Instruction 1: In the records, starting at the line that contains "Where should I click to: Park" and ending at the line that contains "click(x=559, y=36)", swap "toolbar button" for "ribbon button" and give those lines again with everything else unchanged.

════════════════════

The Cathedral of Our Lady () is a Roman Catholic cathedral in Antwerp, Belgium. Today's see of the Diocese of Antwerp started in 1352 and, although the first stage of construction was ended in 1521, has never been 'completed'. In Gothic style, its architects were Jan and Pieter Appelmans. It contains a number of significant works by the Baroque painter Peter Paul Rubens, as well as paintings by artists such as Otto van Veen, Jacob de Backer and Marten de Vos.

The belfry of the cathedral is included in the Belfries of Belgium and France entry in the list of UNESCO World Heritage Sites.

History

Before 1124
The first Christian missionaries arrived in the 7th century. The first parish church dedicated to Saint Peter and Saint Paul was constructed in the current Sint Michielsstraat. After the Viking raids in 836, the church was damaged and restored, and subsequently dedicated to Saint Michael. In the 10th century, a group of 12 secular canons were connected to this church. They would dedicate all of their time to the Liturgy of the Hours, and mainly opposed the beliefs of the established Roman Catholic Church. Upon hearing of their dissent behavior, the bishop of the Roman Catholic Archdiocese of Cambrai (to which Antwerp belonged at the time) then sent Norbert of Xanten to discipline them. In 1124, Norbert of Xanten convinces 4 of the secular canons to start a norbertine abbey and thus the parish church becomes a monastery church, known as St. Michael's Abbey. The 8 other secular canons prefer to keep their freedom and move to a different location, a chapel dedicated to Our Lady, the Virgin Mary.

This chapel becomes Antwerp's new parish church, and is located between the Saint Michael residential area, and an older settlement around the area of Het Steen.

════════════════════

Instruction 2: According to the text on the Cathedral of Our Lady in Antwerp, who were its architects?

════════════════════

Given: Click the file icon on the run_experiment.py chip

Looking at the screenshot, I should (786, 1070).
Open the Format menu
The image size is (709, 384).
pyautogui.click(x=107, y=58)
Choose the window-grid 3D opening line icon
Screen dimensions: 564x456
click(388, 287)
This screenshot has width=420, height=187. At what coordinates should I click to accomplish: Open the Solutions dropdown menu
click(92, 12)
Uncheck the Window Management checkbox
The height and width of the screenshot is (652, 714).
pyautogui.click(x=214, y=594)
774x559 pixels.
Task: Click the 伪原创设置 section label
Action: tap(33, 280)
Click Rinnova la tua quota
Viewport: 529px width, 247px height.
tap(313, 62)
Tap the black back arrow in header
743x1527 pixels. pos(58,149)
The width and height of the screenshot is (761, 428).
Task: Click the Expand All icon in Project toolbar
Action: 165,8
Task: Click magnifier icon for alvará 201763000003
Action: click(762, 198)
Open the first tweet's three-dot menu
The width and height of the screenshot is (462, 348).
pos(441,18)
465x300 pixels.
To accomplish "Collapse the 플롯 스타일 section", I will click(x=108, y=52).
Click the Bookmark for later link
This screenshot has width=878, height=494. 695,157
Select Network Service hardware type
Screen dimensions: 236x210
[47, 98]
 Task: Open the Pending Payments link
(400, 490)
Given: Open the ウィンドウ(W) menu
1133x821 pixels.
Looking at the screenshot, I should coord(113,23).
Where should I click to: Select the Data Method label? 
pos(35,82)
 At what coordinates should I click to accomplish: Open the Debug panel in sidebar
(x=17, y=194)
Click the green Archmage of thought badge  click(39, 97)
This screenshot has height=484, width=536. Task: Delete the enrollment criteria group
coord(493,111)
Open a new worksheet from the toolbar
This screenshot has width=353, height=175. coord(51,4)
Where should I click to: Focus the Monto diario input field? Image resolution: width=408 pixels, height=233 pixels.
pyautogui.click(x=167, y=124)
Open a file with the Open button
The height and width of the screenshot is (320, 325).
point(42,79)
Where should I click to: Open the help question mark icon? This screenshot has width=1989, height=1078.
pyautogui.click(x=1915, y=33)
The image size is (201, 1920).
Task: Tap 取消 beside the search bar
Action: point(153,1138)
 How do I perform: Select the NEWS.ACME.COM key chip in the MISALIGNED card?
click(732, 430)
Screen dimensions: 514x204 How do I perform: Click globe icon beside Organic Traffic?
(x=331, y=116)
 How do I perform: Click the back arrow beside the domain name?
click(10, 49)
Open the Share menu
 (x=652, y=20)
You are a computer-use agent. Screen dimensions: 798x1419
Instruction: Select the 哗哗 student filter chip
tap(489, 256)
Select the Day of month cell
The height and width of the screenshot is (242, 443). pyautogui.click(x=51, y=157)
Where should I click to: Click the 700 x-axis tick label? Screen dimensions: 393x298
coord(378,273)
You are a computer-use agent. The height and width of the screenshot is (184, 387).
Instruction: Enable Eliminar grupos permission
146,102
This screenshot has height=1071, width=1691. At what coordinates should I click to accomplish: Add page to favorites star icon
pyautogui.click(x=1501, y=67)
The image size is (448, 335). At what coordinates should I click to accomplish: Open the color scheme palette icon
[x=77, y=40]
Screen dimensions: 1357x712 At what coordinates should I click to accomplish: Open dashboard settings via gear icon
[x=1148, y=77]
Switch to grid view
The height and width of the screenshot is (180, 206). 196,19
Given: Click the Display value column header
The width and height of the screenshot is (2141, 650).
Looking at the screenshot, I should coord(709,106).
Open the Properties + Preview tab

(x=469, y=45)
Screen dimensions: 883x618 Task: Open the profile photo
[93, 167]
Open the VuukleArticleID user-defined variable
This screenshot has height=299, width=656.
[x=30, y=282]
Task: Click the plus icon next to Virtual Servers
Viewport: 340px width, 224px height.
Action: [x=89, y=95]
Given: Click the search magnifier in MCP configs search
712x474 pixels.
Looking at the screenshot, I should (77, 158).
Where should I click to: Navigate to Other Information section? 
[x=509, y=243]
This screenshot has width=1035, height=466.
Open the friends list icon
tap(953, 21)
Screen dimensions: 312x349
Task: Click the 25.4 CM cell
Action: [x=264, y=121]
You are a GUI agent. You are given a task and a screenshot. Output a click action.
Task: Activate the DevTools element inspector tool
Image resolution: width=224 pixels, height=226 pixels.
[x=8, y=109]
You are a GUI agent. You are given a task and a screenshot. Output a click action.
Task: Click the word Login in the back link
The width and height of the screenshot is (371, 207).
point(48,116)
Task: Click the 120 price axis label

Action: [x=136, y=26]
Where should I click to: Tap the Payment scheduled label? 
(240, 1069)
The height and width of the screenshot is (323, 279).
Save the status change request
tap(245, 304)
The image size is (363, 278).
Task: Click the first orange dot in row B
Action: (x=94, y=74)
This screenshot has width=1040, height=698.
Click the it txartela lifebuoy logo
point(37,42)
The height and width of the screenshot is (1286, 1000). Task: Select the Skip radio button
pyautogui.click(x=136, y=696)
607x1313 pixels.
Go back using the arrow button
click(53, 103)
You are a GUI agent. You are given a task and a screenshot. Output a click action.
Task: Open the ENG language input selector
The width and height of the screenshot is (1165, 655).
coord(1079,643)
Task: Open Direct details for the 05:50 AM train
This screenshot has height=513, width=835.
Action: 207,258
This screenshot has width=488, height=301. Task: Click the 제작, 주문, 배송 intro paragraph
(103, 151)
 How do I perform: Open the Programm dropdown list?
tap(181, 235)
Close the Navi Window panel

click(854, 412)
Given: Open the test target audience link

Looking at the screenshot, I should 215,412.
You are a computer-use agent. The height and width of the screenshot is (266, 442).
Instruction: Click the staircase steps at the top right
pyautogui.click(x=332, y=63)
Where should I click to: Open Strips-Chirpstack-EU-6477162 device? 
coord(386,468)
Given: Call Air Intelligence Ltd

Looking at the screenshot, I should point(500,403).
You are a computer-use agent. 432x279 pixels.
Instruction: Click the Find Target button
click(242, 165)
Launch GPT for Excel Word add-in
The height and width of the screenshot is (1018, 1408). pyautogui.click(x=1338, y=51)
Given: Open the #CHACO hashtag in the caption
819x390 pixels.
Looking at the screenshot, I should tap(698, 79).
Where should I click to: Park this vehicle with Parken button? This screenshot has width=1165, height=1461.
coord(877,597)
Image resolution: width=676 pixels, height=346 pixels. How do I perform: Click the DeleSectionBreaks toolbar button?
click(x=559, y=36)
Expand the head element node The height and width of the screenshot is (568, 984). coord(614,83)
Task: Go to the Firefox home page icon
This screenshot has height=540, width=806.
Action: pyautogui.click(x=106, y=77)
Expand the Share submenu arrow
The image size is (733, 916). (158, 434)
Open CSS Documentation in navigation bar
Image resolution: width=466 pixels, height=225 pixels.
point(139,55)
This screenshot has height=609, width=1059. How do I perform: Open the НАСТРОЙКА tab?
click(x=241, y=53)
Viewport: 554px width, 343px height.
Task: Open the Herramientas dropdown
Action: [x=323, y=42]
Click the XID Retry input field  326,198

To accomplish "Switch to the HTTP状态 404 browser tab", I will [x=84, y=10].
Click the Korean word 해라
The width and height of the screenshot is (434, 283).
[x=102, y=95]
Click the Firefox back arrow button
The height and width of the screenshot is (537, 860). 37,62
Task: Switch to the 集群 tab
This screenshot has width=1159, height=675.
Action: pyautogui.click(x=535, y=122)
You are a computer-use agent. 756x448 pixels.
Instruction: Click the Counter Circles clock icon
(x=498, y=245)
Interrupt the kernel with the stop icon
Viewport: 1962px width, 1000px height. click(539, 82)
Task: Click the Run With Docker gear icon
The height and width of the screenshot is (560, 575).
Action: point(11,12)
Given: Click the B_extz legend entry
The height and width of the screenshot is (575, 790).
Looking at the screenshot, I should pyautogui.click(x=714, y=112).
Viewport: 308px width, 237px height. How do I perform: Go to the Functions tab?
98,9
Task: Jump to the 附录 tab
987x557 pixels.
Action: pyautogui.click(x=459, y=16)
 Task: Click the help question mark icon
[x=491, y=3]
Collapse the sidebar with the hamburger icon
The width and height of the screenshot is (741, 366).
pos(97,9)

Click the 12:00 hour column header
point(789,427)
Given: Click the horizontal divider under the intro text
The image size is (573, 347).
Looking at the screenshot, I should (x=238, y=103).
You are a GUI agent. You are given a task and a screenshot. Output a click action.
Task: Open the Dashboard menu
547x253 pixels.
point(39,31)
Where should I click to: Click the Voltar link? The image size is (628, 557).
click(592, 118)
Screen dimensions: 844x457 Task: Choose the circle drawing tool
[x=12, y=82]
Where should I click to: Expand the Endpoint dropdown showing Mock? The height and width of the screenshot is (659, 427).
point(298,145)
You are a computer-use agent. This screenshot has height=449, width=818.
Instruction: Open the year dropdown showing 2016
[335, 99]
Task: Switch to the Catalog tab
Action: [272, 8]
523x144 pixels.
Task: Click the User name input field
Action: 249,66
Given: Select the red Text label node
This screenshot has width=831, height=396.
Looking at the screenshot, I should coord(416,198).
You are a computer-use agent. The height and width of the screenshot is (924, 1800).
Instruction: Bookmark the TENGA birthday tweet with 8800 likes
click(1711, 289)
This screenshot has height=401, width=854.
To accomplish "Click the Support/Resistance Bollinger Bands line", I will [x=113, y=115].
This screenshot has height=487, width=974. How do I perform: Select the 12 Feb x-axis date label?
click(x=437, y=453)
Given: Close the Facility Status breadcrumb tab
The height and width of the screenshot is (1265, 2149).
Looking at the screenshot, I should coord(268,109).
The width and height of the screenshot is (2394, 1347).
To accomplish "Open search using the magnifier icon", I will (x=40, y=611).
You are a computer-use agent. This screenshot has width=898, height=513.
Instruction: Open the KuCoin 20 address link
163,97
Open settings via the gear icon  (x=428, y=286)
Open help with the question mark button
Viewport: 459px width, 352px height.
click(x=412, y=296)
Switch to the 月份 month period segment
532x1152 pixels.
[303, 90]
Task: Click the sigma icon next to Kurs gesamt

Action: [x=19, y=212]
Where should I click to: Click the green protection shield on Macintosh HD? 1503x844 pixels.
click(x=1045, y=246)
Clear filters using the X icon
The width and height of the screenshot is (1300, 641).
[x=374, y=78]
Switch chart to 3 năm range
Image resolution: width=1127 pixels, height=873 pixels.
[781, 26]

════════════════════

Written response 1:
Where should I click to: Park this vehicle with Parken button? This screenshot has width=1165, height=1461.
coord(877,597)
Image resolution: width=676 pixels, height=346 pixels. How do I perform: Click the DeleSectionBreaks ribbon button?
click(x=559, y=36)

Written response 2: Jan and Pieter Appelmans.